Omar Zatriqi (1987 – ) is a composer from Northern Ireland. He studied composition under Piers Hellawell and Simon Mawhinney at Queen’s University Belfast, achieving a BMus (First Class Honours), MA, and PhD. Omar’s music has been performed, workshopped, and critiqued by many musicians, including composer Judith Weir, the Ulster Orchestra, Psappha New Music Ensemble, Hard Rain Soloist Ensemble, Royal String Quartet, Fidelio Trio, Lawson Trio, and clarinettist Robert Plane. His opera Science won a Director’s Choice Award as part of Boston Metro Opera’s 2013 International Composers’ Competition, while his instrumental quintet Fata Morgana won the 2018 Peter Rosser Composition Award.

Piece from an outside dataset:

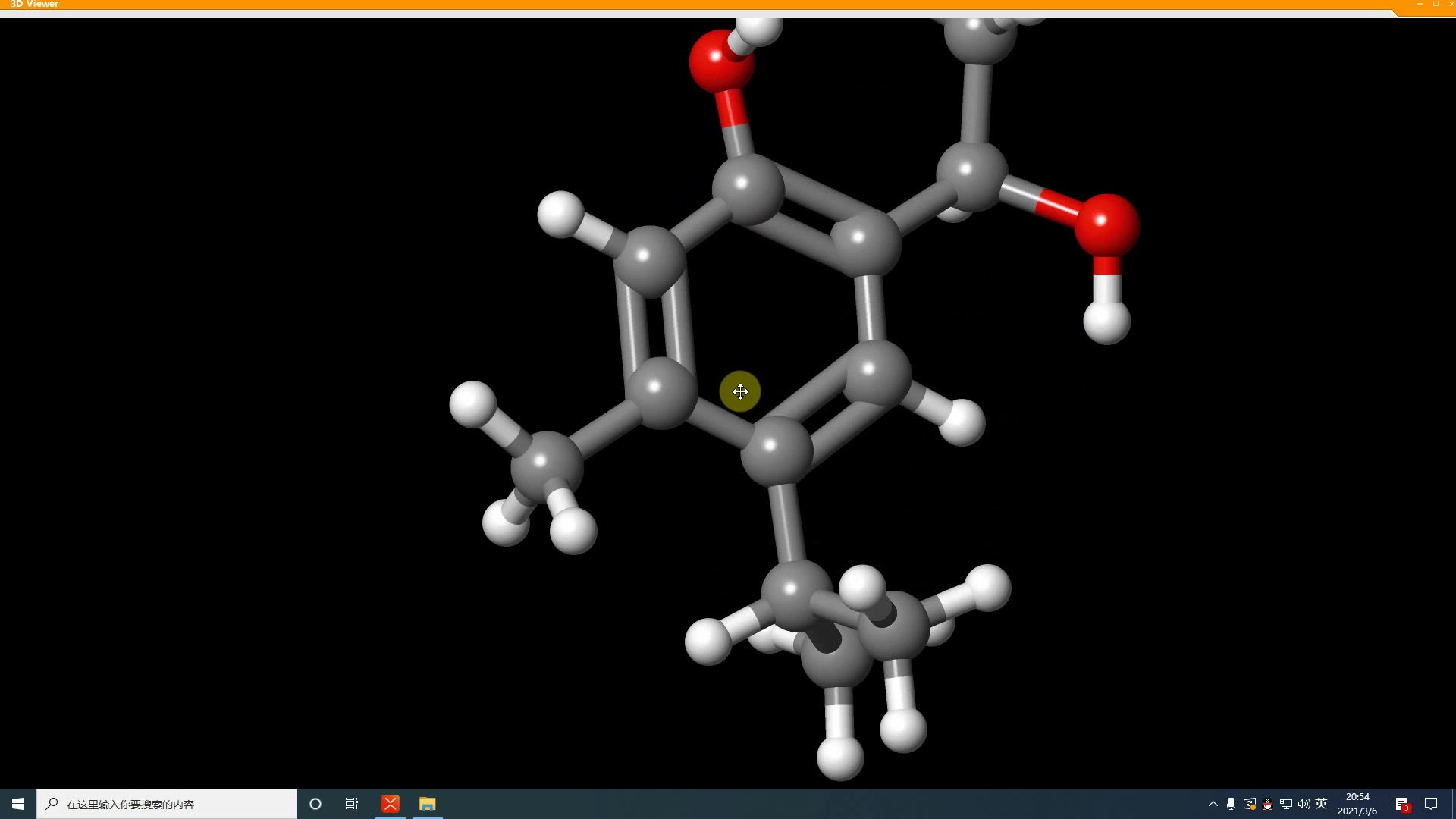
Task: Click the volume speaker tray icon
Action: pos(1304,804)
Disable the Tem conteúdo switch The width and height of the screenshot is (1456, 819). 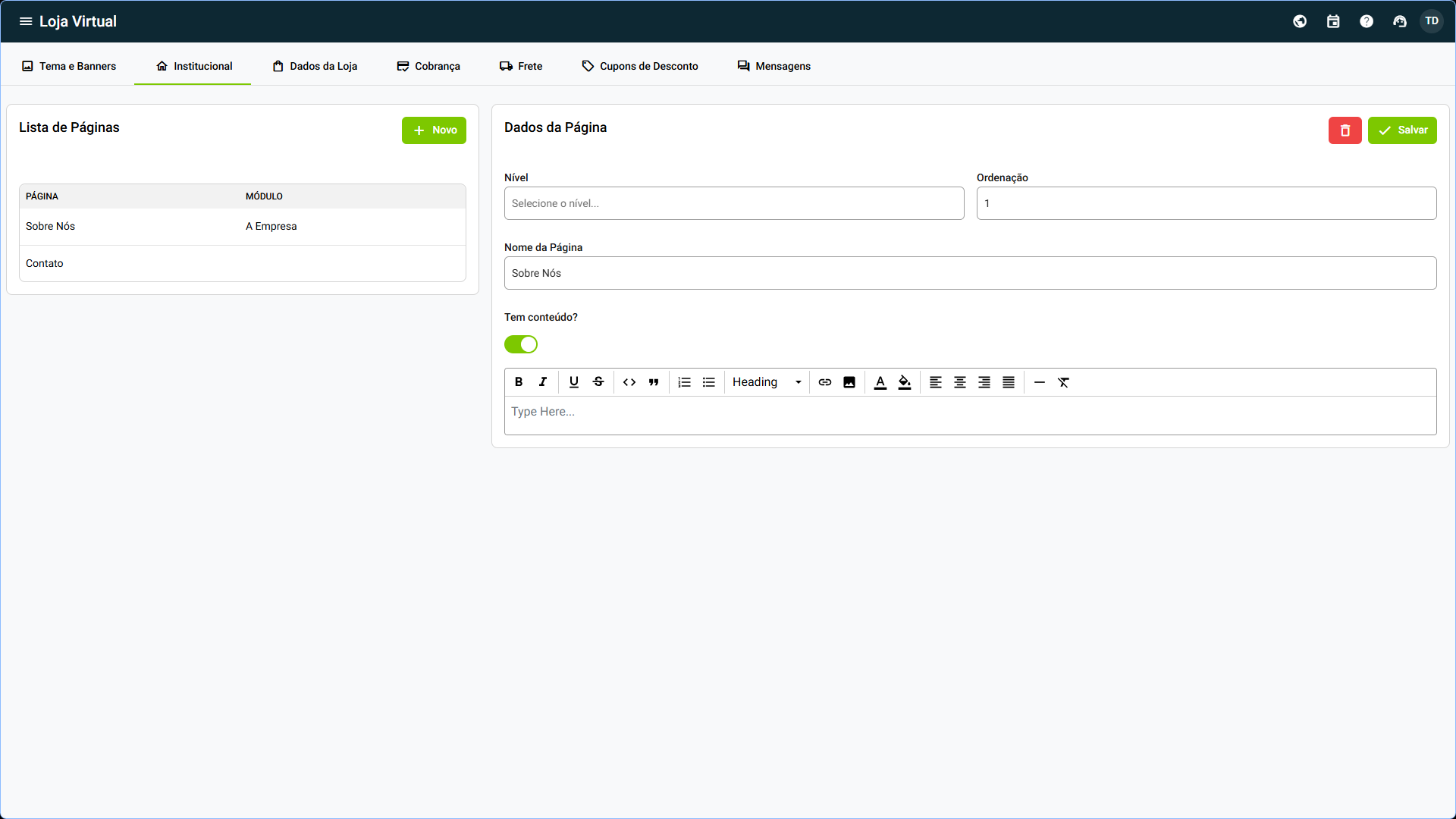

Winner of our 2018 West Cork Chamber Music Festival Composition Competition, Omar Zatriqi’s Key Chain is Premiering at our 2 July Town Concert, performed by the Halcyon Quartet
Key Chain is an eight-minute composition for string quartet. The title refers to the work’s underlying harmonic language, which is based on the continuous transformation of the diatonic scale (i.e. the seven pitches in a musical key). By designing a harmonic foundation from a vast chain of different keys, a form of music emerges that is rich in colour and diverse in character. Throughout the opening section, thunderous torrents gradually relent to gentler sustained sonorities. Ensuing passages introduce quivering motifs that evolve into brilliant trembling waves, while subsequent combinations of sliding and heaving gestures exhibit an almost organic identity. In contrast, the penultimate section conveys a mechanical quality that derives from regimented plucking and strumming. Although strange scratching/tapping noises pervade the concluding passages, their cacophonous presence diminishes as the opening torrents re-emerge. However, an explosive “exclamation mark” ultimately breaks the key chain.